ジャイアン的な発言に思わず笑ってしまう。古賀さんもおかしそうに私と一緒になって笑う。この感じが好きだ。これが私をさらに依存させる。



「これ、何観てんの?」



テレビを指差して古賀さんが尋ねてきた。確かに、これは古賀さんの射程圏外な映画だろう。古賀さんにべったべたのラブストーリーは想像できない。



「『ニューヨークの騎士~ナイト~』。めっちゃラブコメ。でも変えちゃだめだからね」

「えー」



案の定文句を垂れる古賀さんだったけど、テレビを観て、また「あっ」と声を上げた。



「この男の方知ってる」

「そりゃあ、まあ、有名だし」

「前にテレビで見た。今度新しいのに出るだろ」

「うん。あ、下にまたテロップ出るよ」



片腕はまだベッドの上に置いたまま、私は画面下に流れ出るテロップを指差した。古賀さんは肘をついた姿勢のまま、少し前のめりになってテロップを読もうとした。



「彼とあなた、なんだかんだ言って似てると思うわ」



映画のセリフに、またしても身体が反応してしまった。今度は、主演女優の友人役の女優のセリフだ。彼女は主役の女性とは違い、結婚して子供もいる設定だ。



「どこがって言われてもはっきりとは分からないけど……。そうね。
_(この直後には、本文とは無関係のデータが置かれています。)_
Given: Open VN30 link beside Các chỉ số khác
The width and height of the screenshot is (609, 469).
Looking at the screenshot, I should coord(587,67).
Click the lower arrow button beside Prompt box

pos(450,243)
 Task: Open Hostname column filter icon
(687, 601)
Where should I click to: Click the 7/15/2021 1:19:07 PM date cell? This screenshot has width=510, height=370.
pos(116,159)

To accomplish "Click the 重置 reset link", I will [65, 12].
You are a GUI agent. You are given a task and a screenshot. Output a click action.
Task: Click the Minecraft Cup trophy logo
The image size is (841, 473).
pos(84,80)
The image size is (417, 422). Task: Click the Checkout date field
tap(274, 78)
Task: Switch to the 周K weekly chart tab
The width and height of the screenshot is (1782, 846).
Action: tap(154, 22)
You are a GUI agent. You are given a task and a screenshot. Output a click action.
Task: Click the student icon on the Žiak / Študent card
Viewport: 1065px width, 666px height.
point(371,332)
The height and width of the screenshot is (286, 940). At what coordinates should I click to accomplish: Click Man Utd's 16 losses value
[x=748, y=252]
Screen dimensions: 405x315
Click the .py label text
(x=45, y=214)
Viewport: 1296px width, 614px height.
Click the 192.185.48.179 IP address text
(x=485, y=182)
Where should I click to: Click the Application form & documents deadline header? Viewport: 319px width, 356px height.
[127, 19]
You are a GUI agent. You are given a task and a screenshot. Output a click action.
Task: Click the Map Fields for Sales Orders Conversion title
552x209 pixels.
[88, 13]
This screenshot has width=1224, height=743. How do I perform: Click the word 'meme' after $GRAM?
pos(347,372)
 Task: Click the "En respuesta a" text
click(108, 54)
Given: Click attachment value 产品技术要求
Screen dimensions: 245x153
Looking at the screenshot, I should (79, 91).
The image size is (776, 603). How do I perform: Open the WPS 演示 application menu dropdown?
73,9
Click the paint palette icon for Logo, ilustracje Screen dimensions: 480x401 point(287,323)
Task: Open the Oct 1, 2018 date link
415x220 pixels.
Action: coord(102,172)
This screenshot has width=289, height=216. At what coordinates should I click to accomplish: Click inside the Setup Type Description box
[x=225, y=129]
不器用で、周りに合わせる気がなくて、相手のことだけは何となく分かってる」



古賀さんも、私も動かなかった。古賀さんは、まだテロップを読んでるからだろうけど。

私はさきほどのように映画のセリフと分かって、気が抜けるような感じがした。この映画って、こんなに緊張するようなものだったっけ。

テレビでは主役の女優が友人の言葉に『ないない』と首を振っている。



「行くか」

「……は?」



テロップを読んでいた古賀さんが出し抜けに言いだした。何のことか分からず、顔を古賀さんに戻す。古賀さんはいつの間にかテレビから目を放し、肘をついたまま私の方を見ていた。



「新しいの」

「映画?」

「うん」

「べったべたのラブストーリーだよ、たぶん」

「まあ、べつにいいんじゃね。お前は、そういうの好きだろ」



肩をすくめ、なんでもない風にして古賀さんが言った。

いつもこうやって、古賀さんは助けてくれる。古賀さん自身が、私を古賀さんに依存させるんだ。



「まあ、うん」

「ん」



私のよく分からない返事を了解と取って、古賀さんはテレビに視線を戻した。私もそれ以上何も言わず、ベッドに置いた片腕に頭を乗せて、テレビを観ることにした。



「谷原、飯なに買ってくるって言ってた?」

「何も言ってなかった」

「また餃子は嫌だよ、俺」

「普通に買ってきそうだけどね」

「また餃子だったら、金出さないでおこう」

「勝手」



笑って言えば、古賀さんもこっちを見て笑っていた。

古賀さんとは、こんな雰囲気がいつも作り出される。作ろうとしなくても、自然にこうなっている。こんな風に話すのが、やっぱり好きだ。

友達に何と言われても、この感じは壊したくない。勝手だと言われても、味方になってくれる人を、私は手放すことが出来ない。きっと、いつまでも依存してしまうだろう。



この変な関係に、終わりが来なければいいのに。


そう思うのはきっと、古賀さんが優しすぎるからだ。